It’s tough to imagine the Thanksgiving celebration without turkey, dressing, and most importantly, the cranberry sauce. To keep this holiday staple safe from the cold and ready for harvest, farmers apply water to cranberries on frosty nights.
USDA’s Natural Resources Conservation Service and Cape Cod Cranberry Growers Association worked with growers to install automated sprinkler systems that conserve water and trim costs.
With the automated system, cranberry growers can control sprinklers from a computer and turn on and off sprinklers with a simple button. Traditionally, the different systems had to be turned on and off manually, wasting time, money and water.
A Conservation Innovation Grant from NRCS has enabled the association to work with 11 growers and implement these sprinkler systems, which are a relatively new technology to the industry.
These systems have sensors among the cranberry vines that monitor temperature and other weather conditions. A grower can monitor and control the systems from the Internet. Growers using these systems can save more than 9,000 gallons of water per acre on a frost night.
“The use of computerized irrigation systems had a huge impact on growers’ lives,” said Jeff LaFleur, the association’s former director. “The system has simplified how we monitor bog temperatures, and it provides accurate data on when irrigations systems should be turned on to protect from frost.”

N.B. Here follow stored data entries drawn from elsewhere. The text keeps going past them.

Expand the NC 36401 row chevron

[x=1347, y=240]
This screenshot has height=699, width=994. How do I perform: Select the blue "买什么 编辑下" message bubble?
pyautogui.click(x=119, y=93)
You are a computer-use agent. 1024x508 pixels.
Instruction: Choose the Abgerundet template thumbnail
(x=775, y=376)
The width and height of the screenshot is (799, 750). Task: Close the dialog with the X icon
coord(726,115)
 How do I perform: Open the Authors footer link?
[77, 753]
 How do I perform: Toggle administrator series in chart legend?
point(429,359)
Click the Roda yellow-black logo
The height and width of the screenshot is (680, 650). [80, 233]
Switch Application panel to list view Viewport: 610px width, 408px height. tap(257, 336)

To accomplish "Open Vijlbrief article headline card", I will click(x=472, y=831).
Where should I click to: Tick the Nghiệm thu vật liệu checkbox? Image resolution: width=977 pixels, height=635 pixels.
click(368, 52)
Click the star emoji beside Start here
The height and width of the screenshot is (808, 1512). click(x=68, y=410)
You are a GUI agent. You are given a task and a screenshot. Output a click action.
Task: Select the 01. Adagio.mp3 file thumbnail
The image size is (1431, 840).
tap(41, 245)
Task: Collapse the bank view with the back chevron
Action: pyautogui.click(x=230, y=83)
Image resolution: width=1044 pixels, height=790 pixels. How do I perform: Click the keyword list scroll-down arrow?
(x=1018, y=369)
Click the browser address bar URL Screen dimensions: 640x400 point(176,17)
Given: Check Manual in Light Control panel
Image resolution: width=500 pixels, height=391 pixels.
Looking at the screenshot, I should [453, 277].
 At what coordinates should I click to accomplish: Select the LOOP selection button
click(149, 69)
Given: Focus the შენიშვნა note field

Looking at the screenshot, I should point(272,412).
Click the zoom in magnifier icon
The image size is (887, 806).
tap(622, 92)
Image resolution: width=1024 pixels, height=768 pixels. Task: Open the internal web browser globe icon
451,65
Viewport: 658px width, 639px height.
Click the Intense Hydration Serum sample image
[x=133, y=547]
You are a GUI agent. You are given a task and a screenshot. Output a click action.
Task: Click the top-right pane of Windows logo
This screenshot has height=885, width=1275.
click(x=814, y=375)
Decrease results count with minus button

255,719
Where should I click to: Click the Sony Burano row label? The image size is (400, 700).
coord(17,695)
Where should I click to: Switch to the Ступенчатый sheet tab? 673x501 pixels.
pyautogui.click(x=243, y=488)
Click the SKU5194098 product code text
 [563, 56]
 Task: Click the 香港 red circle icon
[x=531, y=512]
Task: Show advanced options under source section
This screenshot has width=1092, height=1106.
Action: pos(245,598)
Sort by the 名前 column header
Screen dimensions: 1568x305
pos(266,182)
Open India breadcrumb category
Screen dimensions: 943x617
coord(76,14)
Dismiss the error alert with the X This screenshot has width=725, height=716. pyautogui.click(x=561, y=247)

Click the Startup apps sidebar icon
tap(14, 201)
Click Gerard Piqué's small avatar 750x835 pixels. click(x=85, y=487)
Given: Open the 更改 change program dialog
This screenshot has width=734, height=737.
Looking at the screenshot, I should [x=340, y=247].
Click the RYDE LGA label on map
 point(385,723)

During the study period, the systems kept water running about two hours less. For a typical growing season, 280,000 gallons of water per acre can be conserved.
Water protects the plants because as it turns to ice, heat is released, warming the berries. If the berries get too cold, they’re difficult to market.
“Water is our life blood in cranberries,” said LaFleur, who now heads the Massachusetts Association of Conservation Districts and owns his own cranberry farm. “Even though cranberry bogs are dry most of the growing season, proper water management is critical to yields and fruit quality.”
This grant, awarded in 2007, has changed the way cranberry growers do business. The grant shows how technology can make farming easier and cheaper, LaFleur said. Most of the participating growers plan to invest in more automated systems for their bogs.
“It was risky for growers to participate in this project,” he said. “We asked them to trust computers and make management decisions based upon what the computers were telling them. The end result is that growers have come not only to trust the systems but rely heavily on them on a regular basis to better manage the resources on their farms.”
Most cranberries are grown in southeastern Massachusetts, where 400 cranberry growing families farm more than 14,000 acres.
Cranberries grow in low-lying beds layered with sand, peat, gravel and clay. Commonly called bogs, they were originally created by glacial deposits. Now, growers create commercial bogs through a network of wetlands, ditches and ponds.
Almost 20 percent of cranberries produced each year are eaten during Thanksgiving week, what LaFleur calls “an iconic part of the Thanksgiving celebration.”